No reward for a job well done. Just pay and job security based on seniority. Sure, teachers get an extra thousand bucks or so each year for extra college courses or degrees. But even that policy is a farce. Thanks once again to the teachers union, extra college classes dont have to be related to subjects the teacher actually teach.
Math teachers can get paid extra for taking college courses in Modern Feminist Philosophy or Medieval Basket Weaving. That’s really how it works. Nothing in the current system is designed to improve the quality of the education our kids receive. The current system is designed merely to reward seniority. Teachers would be paid based on the increase in the appropriate knowledge of students under the teacher’s instruction. For teaching.

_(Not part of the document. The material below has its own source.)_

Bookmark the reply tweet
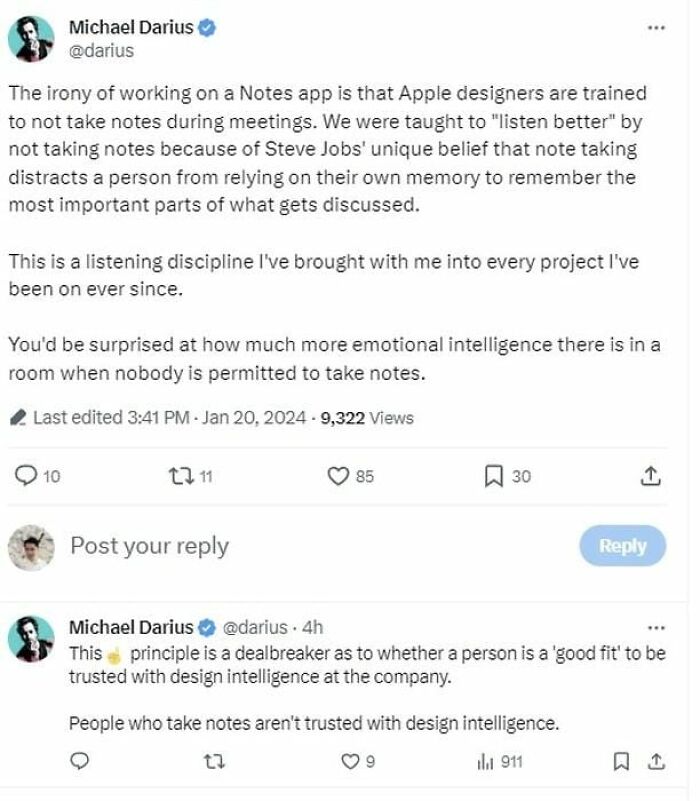 pos(621,762)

And if lay-offs occur, school districts would keep the best teachers, not just those who have been there the longest. It’s that simple. For once, there would be some accountability in public education. Some reward for a job well done.
Our current system of paying teachers is designed to reward teachers for one thing: seniority. The longer they’ve been there, the more they get paid. When you reward something, you tend to get more of it. If you don’t reward something, you get less of it.
That’s exactly what’s happening in our schools. The teachers who have been there the longest get more money and more job security regardless of whether they are doing a good job. What we aren’t getting more of is student learning. Studies consistently show that how long a teacher has been teaching has no relationship to student learning. What that means is we are rewarding something that has nothing to do with the purpose of our schools! It’s pretty obvious that the best way to get more student learning which is the purpose of our schools is to tie teachers’ pay to student learning. In other words, the more students learn, the more the teachers will be paid.
And, in fact, where this has been tried it has worked! North Carolina, which offers financial incentives to teachers for improved student learning, has shown the greatest student improvement in math and reading in the nation over the past ten years. Bibliography: .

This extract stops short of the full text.